Evolutionary game theory

Price’s collaboration with Maynard Smith produced the concept of the evolutionarily stable strategy (ESS) — a strategy that, if adopted by most members of a population, cannot be invaded by a rare mutant playing a different strategy. The concept was published in Maynard Smith and Price, “The Logic of Animal Conflict” (Nature, 1973), and became the foundation of evolutionary game theory.

The collaboration was productive but the credit distribution has been discussed. Maynard Smith developed the ESS concept further in his 1982 book Evolution and the Theory of Games; Price’s contributions to the foundational work are acknowledged in the 1973 paper but were overshadowed by Maynard Smith’s subsequent programme. Hamilton, who knew both men’s contributions intimately, argued that Price’s mathematical contribution was underrecognised.


Where Price stops

The Price equation is a mathematical identity, not a causal model. It tells you that the change in a trait is the covariance between the trait and fitness, but it does not tell you why the covariance exists — what causal mechanism produces the correlation between trait value and reproductive success. The equation describes the bookkeeping of selection without specifying the ecology, the genetics, or the developmental biology that makes selection happen. This is simultaneously its power (it applies to everything) and its limitation (it explains nothing specific). Whether the Price equation is the deepest statement about selection or a tautology dressed in mathematics is debated: Steven Frank has defended its causal content; Samir Okasha’s Evolution and the Levels of Selection (2006) treats it as the right formal framework for the levels-of-selection debate while acknowledging the bookkeeping concern.

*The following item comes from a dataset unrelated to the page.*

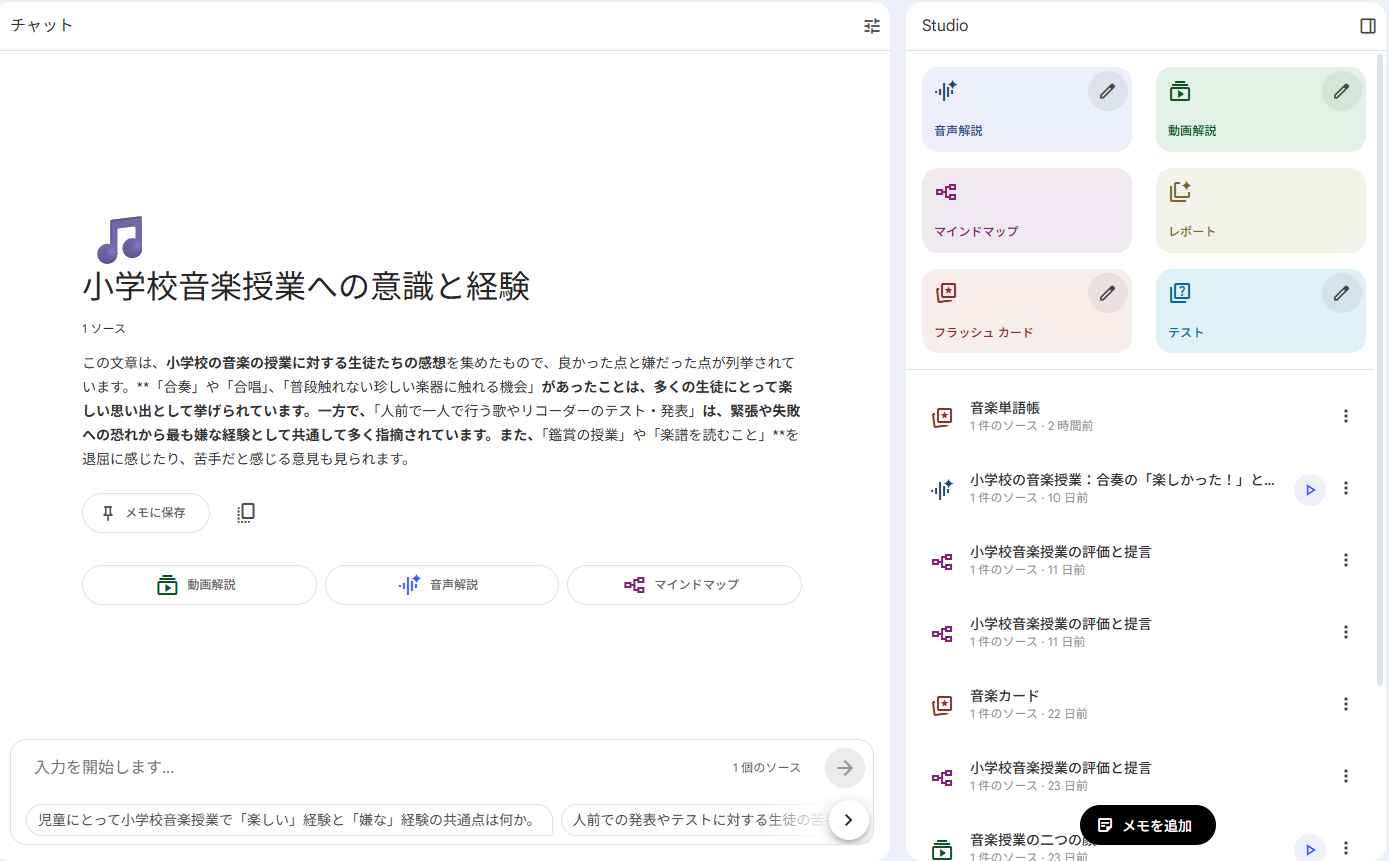Play the 合奏の「楽しかった！」audio overview
The width and height of the screenshot is (1389, 861).
1309,489
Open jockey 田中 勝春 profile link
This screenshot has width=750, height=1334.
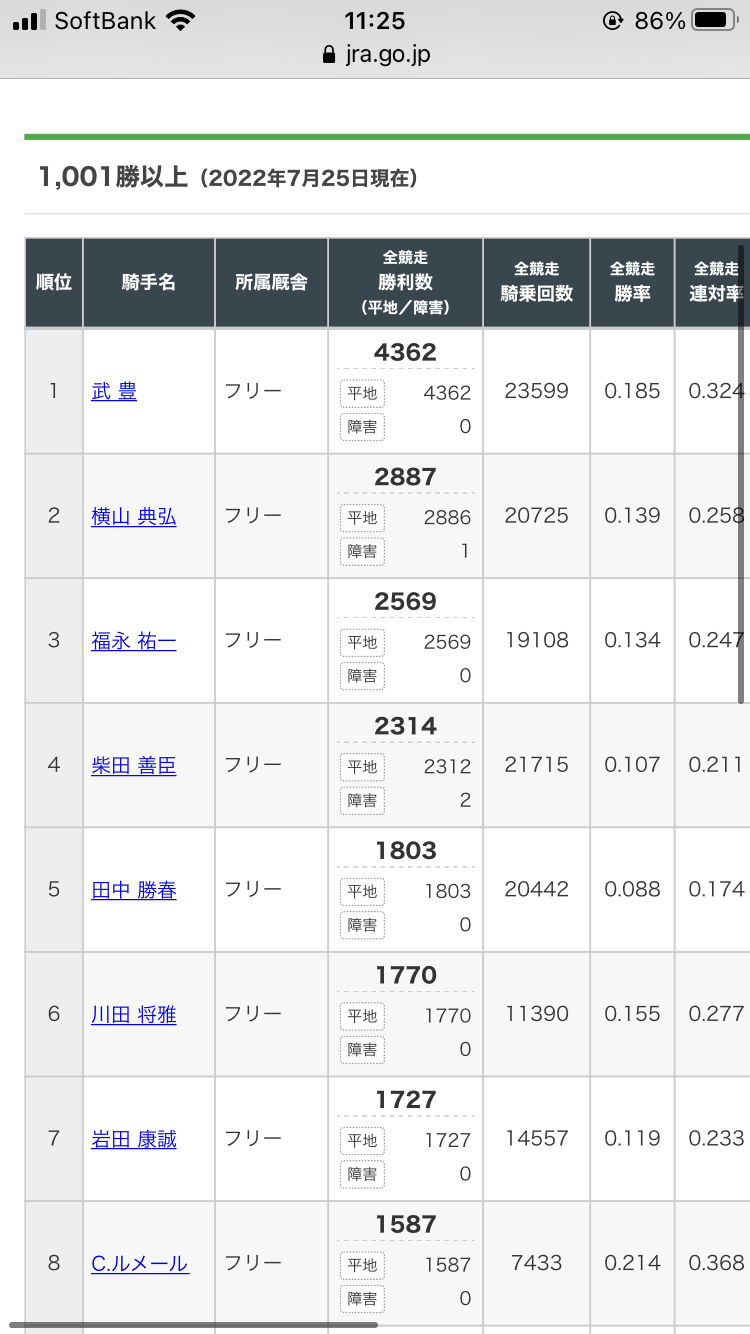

The multilevel partition — decomposing selection into within-group and between-group components — depends on how groups are defined. Different groupings produce different partitions, and the Price equation does not specify which grouping is the right one. The question of which groups are biologically real (as opposed to arbitrary statistical constructs) is the empirical question that the mathematics frames but does not answer.